A l’aube d’une grande carrière, le jeune Lagerfeld ne manque de rien : sa famille y veille. « J’avais un compte dans les meilleures maisons pour mes costumes et mes chaussures, racontait-il au Monde. A 21 ans, j’ai eu une petite Bentley, j’étais tellement con que je trouvais cela naturel. » Etonnamment bien intégré dans une France d’après-guerre logiquement peu germanophile, le couturier endosse plutôt le rôle du travailleur acharné que celui du fils prodigue. Et cela paye : en 1964, il devient directeur de la création chez Chloé et, l’année suivante, entre chez Fendi, alors entreprise familiale romaine.

Couturier jet-set

Entre Paris et Rome, Karl Lagerfeld participe activement à la naissance d’une des plus grandes révolutions de la mode : le prêt-à-porter.

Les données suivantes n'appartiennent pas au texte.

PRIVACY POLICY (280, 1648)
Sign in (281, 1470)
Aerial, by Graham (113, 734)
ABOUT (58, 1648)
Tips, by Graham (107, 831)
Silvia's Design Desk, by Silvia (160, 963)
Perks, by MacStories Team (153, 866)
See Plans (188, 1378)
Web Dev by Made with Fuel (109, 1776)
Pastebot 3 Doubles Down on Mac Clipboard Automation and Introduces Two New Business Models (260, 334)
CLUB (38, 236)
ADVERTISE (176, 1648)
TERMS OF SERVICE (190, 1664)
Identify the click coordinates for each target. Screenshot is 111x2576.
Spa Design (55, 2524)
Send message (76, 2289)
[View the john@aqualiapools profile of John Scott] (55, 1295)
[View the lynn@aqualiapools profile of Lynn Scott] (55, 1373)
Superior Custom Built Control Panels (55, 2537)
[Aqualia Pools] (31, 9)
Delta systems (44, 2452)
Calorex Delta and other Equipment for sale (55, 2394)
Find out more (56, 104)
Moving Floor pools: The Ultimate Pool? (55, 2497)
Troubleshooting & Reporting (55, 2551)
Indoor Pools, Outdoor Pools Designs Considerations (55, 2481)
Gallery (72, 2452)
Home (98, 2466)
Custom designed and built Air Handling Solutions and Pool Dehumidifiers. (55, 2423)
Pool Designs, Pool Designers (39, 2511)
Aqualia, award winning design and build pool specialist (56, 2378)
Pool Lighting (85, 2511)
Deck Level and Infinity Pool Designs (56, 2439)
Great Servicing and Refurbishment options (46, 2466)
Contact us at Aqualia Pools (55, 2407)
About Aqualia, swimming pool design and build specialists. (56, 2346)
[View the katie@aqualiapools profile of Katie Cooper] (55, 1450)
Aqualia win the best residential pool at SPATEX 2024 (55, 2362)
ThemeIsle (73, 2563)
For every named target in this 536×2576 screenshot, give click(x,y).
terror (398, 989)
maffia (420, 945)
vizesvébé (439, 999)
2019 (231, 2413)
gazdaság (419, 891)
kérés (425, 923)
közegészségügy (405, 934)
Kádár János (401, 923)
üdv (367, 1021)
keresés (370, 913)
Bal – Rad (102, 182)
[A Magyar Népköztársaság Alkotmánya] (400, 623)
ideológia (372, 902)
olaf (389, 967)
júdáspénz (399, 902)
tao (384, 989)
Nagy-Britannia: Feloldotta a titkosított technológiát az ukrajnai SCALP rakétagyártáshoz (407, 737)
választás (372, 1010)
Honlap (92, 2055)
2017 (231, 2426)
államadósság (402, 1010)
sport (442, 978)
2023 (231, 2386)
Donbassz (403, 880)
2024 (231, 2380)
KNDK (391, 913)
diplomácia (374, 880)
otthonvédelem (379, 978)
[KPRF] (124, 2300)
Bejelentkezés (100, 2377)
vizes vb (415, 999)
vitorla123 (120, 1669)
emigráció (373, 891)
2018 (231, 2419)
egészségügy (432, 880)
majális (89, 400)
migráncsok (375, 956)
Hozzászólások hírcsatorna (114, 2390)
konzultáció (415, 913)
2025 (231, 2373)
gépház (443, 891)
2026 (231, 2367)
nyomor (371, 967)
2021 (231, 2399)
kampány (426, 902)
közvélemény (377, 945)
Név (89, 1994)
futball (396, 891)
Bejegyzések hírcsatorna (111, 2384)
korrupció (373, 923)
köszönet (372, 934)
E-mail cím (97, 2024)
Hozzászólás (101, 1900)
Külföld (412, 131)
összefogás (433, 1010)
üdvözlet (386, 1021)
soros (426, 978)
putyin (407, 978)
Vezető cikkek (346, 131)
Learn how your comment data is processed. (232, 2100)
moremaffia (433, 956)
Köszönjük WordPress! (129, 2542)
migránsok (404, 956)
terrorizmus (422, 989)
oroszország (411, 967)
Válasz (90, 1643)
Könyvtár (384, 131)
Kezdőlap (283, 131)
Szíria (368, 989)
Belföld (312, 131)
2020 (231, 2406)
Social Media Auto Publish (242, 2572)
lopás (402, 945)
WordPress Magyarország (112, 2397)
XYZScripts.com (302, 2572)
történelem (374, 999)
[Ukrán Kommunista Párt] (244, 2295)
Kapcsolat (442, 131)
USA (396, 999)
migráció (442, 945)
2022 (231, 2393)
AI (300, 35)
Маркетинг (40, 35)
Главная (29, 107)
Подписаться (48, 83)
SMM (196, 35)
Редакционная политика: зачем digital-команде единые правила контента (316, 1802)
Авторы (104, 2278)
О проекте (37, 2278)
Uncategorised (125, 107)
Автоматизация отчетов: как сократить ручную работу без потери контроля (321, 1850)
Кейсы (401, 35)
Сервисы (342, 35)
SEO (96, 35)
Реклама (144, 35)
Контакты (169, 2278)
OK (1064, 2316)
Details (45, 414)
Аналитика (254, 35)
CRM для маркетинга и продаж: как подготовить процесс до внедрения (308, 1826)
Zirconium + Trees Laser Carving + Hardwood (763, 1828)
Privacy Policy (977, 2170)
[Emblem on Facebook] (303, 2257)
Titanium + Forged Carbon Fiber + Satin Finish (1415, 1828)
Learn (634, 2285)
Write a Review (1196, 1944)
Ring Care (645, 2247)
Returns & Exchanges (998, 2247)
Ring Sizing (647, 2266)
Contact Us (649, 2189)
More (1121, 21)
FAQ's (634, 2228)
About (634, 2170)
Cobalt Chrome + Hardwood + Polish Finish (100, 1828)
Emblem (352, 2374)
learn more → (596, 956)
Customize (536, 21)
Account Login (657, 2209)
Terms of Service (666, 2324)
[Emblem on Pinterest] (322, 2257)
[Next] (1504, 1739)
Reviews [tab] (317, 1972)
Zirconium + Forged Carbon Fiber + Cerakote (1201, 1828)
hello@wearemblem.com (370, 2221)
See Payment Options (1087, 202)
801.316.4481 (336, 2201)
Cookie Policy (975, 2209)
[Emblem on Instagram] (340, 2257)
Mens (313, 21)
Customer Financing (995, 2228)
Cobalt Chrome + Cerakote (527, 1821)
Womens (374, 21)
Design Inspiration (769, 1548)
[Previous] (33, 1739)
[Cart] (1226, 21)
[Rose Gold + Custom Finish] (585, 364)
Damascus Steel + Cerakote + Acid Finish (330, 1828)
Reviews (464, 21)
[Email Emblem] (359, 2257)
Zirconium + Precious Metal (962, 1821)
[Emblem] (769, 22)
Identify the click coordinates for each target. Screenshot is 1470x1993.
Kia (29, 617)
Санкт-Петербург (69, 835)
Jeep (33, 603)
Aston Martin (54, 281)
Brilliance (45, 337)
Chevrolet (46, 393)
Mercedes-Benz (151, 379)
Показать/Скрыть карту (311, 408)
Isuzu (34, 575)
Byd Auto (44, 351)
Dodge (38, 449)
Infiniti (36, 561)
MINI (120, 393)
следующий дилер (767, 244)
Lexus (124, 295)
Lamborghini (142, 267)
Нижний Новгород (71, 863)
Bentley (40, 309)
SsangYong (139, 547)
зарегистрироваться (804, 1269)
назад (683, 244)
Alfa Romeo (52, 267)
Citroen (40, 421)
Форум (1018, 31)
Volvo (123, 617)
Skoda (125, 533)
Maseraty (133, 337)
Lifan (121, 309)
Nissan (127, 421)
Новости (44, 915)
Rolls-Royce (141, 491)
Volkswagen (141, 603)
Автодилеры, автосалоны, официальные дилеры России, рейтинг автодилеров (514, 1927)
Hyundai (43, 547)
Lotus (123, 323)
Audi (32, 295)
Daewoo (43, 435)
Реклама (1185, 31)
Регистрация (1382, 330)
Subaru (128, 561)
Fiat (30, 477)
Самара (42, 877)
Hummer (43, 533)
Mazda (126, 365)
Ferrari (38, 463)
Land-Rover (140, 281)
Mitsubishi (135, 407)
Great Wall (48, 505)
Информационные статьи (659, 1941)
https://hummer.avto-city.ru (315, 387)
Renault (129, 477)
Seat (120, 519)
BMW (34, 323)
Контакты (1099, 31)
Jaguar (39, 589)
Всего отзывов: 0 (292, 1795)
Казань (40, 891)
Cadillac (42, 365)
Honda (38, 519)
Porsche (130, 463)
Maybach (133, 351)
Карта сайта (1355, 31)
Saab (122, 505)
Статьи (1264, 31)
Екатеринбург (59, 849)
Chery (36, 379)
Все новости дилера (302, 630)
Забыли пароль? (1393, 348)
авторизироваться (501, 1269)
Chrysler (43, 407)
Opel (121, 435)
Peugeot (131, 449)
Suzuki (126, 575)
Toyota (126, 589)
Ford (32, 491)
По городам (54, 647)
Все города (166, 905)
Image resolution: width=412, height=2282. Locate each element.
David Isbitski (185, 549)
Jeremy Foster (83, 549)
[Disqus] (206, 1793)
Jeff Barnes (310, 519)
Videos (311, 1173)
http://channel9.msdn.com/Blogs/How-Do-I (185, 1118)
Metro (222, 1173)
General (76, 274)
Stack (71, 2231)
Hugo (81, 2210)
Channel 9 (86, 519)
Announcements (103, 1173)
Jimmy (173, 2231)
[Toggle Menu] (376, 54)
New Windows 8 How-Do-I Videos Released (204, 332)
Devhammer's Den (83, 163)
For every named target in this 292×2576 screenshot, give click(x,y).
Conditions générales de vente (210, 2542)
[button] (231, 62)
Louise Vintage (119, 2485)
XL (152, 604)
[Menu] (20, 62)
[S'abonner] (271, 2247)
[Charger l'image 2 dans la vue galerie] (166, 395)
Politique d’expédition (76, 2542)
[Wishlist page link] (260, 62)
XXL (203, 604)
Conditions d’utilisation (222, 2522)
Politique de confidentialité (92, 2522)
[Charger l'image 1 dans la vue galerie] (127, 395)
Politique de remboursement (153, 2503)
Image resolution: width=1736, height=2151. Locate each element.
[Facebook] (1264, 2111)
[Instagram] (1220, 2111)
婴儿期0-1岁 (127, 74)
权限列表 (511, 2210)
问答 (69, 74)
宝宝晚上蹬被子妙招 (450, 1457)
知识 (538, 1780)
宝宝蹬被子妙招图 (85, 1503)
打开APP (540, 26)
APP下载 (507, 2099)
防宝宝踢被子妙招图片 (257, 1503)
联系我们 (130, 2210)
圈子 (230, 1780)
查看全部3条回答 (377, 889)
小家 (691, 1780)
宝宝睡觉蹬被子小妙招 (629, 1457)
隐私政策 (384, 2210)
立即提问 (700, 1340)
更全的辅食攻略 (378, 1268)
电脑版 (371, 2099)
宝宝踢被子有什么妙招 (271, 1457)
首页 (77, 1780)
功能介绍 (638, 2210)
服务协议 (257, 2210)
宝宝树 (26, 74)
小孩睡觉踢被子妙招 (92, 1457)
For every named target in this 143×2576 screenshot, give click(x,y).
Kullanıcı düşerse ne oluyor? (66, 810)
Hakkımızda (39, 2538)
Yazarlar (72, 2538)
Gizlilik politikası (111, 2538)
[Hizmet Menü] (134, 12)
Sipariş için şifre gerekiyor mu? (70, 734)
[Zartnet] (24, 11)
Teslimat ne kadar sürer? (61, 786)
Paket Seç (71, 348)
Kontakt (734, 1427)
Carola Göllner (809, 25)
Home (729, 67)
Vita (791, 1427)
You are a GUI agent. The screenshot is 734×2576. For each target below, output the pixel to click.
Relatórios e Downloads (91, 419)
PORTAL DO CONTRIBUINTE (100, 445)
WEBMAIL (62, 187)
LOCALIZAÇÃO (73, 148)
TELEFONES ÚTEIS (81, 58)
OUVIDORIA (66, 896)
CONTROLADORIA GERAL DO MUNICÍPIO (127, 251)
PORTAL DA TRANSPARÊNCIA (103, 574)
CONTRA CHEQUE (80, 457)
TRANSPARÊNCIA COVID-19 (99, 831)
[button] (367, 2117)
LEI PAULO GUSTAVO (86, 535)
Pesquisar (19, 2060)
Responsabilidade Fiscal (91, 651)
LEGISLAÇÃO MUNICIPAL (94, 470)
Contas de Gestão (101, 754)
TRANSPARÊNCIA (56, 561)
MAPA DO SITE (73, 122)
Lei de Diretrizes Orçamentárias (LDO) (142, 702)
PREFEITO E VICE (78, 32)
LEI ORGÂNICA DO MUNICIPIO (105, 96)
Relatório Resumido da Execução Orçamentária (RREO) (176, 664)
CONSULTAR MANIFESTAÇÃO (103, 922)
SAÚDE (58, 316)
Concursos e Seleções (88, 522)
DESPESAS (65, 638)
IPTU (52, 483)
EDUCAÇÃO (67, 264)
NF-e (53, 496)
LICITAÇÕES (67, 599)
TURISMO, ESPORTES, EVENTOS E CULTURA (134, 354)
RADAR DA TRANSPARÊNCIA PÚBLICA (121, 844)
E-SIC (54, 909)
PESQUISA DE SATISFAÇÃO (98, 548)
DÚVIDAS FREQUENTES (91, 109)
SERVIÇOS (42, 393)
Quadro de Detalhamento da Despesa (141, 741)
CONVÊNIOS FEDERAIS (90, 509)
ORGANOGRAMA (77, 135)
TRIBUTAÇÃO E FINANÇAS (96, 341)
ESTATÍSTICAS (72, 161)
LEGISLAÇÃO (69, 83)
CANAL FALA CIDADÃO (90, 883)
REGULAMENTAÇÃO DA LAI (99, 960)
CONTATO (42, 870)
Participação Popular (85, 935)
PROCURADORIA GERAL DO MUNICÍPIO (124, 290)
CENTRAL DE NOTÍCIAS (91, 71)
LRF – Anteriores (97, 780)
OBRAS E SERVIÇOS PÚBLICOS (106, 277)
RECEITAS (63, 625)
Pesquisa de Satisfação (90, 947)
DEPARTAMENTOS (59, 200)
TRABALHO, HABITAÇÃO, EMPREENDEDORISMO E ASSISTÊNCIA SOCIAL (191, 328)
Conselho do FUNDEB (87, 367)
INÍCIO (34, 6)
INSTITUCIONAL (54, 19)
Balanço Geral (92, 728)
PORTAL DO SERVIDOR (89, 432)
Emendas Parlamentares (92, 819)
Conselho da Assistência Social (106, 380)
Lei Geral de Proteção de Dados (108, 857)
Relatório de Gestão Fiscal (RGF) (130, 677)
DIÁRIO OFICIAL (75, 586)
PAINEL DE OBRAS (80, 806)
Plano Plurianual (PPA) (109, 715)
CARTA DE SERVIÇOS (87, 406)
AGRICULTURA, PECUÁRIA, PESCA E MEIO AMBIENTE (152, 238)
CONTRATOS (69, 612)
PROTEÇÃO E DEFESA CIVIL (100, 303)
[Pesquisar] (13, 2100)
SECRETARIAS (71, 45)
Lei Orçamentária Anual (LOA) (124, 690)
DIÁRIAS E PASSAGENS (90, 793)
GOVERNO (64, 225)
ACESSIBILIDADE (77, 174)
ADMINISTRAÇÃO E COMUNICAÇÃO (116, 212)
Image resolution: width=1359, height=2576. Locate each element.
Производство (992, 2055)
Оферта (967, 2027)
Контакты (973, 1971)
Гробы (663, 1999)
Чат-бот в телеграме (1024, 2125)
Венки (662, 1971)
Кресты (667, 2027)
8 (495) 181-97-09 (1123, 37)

Avec Fendi, il démarre aussi une histoire qui dure depuis plus d’un demi-siècle, une longévité unique dans la mode et qui, au train où vont les changements de designers aujourd’hui, ne risque pas d’être battue. Dans ces années 1960 et 1970 libres et permissives, le personnage montre un visage plus humain que jamais, épicurien mais paradoxal aussi : Lagerfeld est alors un couturier jet-set à la retenue toute calviniste.
Il passe ses étés sixties à Saint-Tropez avec une bande de fêtards haut en couleur, celle de l’illustrateur américain Lopez dont il admire le trait et la joie de vivre. Pendant que ses amis s’abîment dans les nuits folles de la Côte d’Azur, lui dort. Le jour, il se livre à ses rituels à lui : il bronze, boit du Coca-Cola et pratique l’haltérophilie. A la plage, on le croise en maillot de bain années 1920, anachronique mais seyant sur son physique d’athlète. De cette époque, reste une photo de vacances surprenante dans laquelle on peine à reconnaître le personnage plus raide des années 2000. Les excès de l’époque, le couturier assure les avoir vus « derrière une vitre ».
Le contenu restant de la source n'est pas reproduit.